Темами этого диалога оказываются семья и личность безумца, властные механизмы общества и властные отношения, институциональные особенности психиатрической практики и ее история. В критическом психиатрическом дискурсе постструктурализма практически ни слова не говорится о теории психиатрии, она неизменно понимается не как наука со своей теорией, а как институция и как институциональная практика. Среди постструктуралистов не было ни психиатров-теоретиков, ни психиатров-практиков, поэтому дисциплинарную связь с психиатрией постструктурализм разрывает окончательно. Если антипсихиатрия подпадала под определение движения профессионалов, то в плане психиатрического дискурса постструктурализм становится исключительно критическим движением.
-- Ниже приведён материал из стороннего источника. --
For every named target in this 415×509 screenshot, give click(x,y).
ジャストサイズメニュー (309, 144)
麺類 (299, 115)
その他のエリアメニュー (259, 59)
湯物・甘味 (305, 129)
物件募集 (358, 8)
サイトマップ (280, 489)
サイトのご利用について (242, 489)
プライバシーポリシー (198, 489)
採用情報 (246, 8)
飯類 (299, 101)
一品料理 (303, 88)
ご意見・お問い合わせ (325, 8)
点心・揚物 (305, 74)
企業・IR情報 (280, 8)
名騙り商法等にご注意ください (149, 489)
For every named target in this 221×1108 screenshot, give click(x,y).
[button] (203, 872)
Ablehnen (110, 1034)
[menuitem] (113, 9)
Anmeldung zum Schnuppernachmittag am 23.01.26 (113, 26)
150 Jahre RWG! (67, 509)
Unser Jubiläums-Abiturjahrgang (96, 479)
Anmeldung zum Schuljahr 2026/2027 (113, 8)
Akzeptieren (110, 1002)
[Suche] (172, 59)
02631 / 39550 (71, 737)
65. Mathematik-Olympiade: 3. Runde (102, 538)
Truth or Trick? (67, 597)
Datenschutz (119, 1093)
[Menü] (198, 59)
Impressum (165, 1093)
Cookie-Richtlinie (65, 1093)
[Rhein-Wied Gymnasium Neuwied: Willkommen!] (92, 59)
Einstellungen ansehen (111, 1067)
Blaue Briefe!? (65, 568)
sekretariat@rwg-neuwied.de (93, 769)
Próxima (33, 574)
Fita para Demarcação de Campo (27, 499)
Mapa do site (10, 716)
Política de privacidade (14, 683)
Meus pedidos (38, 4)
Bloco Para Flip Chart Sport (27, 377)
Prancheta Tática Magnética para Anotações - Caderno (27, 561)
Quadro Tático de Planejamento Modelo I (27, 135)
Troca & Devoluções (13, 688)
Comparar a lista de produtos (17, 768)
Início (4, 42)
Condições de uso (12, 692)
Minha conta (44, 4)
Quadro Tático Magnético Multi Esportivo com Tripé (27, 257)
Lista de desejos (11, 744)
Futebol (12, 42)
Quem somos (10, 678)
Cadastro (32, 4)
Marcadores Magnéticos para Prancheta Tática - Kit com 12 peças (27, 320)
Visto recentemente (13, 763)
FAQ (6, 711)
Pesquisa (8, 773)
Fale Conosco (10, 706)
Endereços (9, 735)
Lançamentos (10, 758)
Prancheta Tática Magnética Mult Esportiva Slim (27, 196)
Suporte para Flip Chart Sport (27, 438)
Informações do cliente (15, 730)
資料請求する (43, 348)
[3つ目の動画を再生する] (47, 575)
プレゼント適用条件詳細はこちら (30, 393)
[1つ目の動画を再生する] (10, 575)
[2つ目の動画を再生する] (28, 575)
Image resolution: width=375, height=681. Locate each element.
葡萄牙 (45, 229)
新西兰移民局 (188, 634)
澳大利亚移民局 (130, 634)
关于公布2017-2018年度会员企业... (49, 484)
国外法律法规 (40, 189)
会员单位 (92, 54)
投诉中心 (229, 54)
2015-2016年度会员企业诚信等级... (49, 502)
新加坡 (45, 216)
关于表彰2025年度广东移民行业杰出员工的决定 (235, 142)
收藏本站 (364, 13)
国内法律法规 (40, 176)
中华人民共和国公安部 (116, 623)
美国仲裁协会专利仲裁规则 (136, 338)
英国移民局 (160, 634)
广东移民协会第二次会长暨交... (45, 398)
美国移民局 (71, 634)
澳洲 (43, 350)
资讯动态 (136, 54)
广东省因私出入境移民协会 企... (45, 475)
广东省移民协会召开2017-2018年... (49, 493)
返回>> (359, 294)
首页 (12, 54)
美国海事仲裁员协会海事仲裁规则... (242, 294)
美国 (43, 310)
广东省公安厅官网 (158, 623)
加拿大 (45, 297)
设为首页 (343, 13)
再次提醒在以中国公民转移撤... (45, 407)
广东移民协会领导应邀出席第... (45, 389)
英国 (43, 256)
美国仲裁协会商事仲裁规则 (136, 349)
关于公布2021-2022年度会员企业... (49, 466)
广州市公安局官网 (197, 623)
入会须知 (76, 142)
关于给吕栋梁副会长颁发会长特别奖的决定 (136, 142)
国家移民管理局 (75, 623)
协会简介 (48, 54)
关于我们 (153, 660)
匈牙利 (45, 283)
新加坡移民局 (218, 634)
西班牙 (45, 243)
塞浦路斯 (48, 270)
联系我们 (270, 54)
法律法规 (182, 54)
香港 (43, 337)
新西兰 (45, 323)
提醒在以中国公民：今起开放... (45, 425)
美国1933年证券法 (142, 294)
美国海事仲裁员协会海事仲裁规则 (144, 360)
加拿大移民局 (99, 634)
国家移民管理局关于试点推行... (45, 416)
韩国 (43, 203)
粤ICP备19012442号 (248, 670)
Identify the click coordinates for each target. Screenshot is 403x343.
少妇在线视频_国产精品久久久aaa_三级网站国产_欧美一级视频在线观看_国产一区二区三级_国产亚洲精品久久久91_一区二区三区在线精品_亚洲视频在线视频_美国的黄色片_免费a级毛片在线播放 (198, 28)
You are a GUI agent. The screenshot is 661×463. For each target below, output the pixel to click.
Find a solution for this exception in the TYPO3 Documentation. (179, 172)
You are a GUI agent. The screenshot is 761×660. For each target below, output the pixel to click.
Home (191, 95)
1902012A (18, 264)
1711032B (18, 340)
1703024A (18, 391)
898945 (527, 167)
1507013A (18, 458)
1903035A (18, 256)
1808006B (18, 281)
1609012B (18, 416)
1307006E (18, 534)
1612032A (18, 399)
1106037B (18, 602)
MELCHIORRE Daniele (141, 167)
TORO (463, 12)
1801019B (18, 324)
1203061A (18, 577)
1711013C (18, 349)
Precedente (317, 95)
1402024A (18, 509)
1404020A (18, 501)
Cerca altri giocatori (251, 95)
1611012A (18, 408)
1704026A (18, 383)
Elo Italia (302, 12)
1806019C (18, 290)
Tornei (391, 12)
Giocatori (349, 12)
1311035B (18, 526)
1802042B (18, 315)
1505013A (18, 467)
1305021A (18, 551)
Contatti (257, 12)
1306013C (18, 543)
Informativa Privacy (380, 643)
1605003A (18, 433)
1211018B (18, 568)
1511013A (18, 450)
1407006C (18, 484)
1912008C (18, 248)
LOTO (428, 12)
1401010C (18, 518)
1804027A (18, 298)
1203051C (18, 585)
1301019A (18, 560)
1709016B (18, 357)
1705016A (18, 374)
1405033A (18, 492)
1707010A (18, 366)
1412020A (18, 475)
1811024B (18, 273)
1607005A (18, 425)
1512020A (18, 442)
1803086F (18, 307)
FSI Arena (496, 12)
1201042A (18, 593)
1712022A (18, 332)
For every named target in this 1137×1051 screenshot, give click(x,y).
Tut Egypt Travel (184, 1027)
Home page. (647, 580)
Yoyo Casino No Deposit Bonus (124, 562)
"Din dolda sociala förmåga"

В философском отношении антипсихиатрия и постструктурализм – это течения из различных философских эпох. Антипсихиатрия ближе к модерну – к экзистенциализму и марксизму, постструктурализм знаменует постмодерное мироощущение и постмодерную философию, поэтому закономерно, что он критически осмысляет и антипсихиатрию. Так или иначе практически все постструктуралисты указывают на излишнюю персоналистичность антипсихиатрии, ее центрированность на семье. Если для постструктурализма во вскрываемой им игре власти нет истины, нет правды и нет подлинности, то антипсихиатрия, будучи еще экзистенциально ориентированным движением, всегда оставляет право на свободу, на подлинность, на теплоту домашнего и семейного очага, она оставляет возможность на обращение движения и восстановление имевшегося, но утраченного равновесия, гармонии, «я».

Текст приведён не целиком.